The Young Christian's Companion ; or, a Series of Addresses

adapted to the Youth of both Sexes. By Mrs. AYERS, Authoress

of "The Ladies' Complete Arithmetician.” Second Edition. This is a little work of great merit. It is pervaded by the best spirit, and is well adapted to impress important truths on the minds of young persons. Mrs. Ayers is the proprietress of a flourishing seminary of high character for young ladies; and to that circumstance may doubtless, in a great measure, be ascribed the intimate acquaintance which she displays with the constitution and ankerings of the youthful mind. The little work is divided into fifteen chapters, each chapter briefly refers to a particular topic. As a specimen of Mrs. Ayers' pleasing and attractive manner we quote one chapter.

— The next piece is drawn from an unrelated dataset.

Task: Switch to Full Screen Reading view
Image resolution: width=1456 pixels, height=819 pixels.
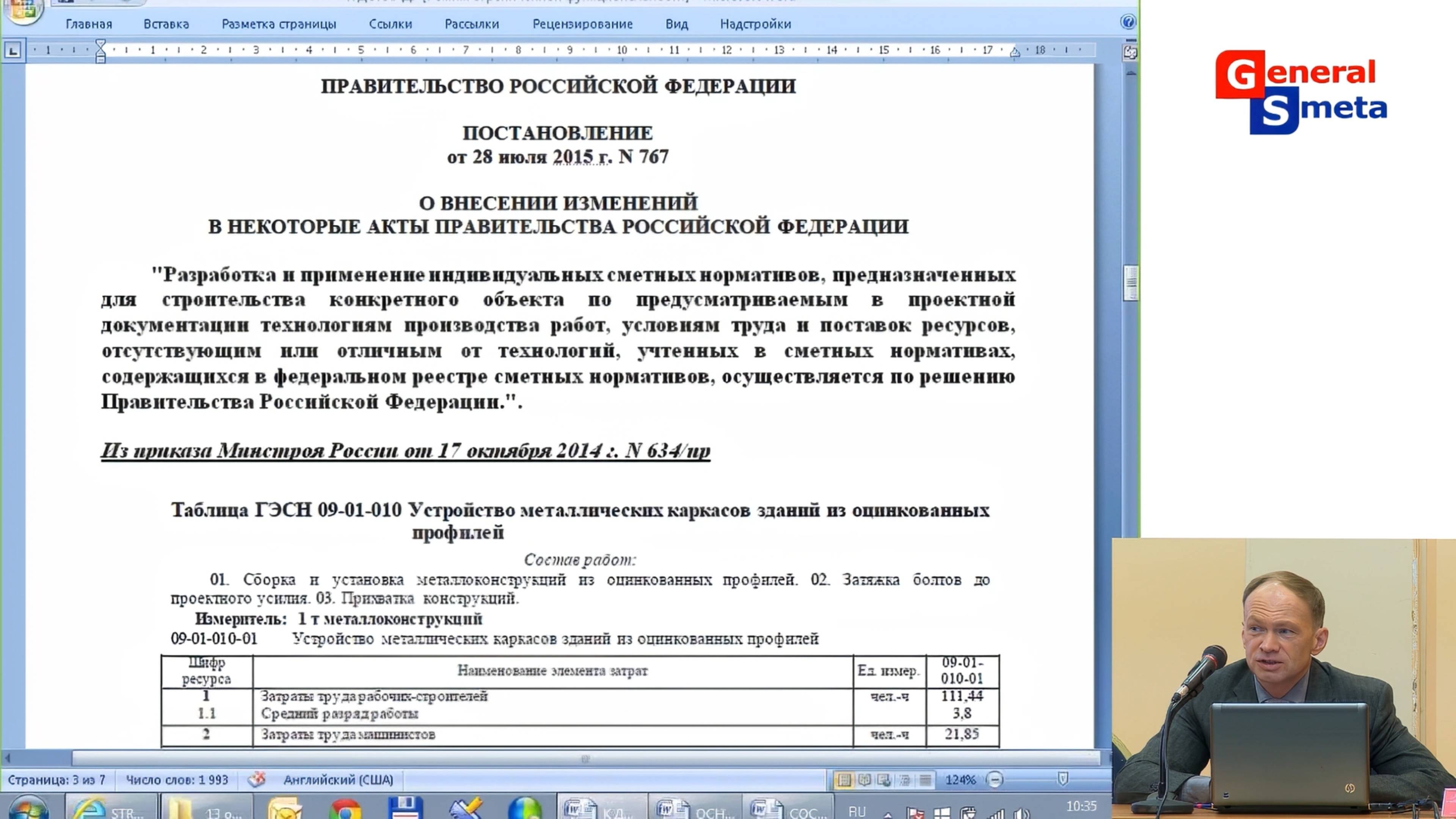Action: [864, 781]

“There is a strong desire in most persons to be attached to some particular friend, in whom he can confide, of whom he can ask advice, and for whom he has the greatest esteem ; and this feeling operates most powerfully on the minds of the young. Yet there is, perhaps, nothing in which you will be more likely to be deceived than in the choice of a friend; there are so many deceptions practised in life in order to gain favour that you must not be deceived if you are frequently disappointed in your expectations.

“Perhaps you will say that none but the more advanced in life and experience are capable of giving any advice; in many instances this is very likely to be true. Yet, as the young rarely fail in making choice of some friend near their own age, in preference to all others, it is but right that you should make that choice with the greatest care and consideration.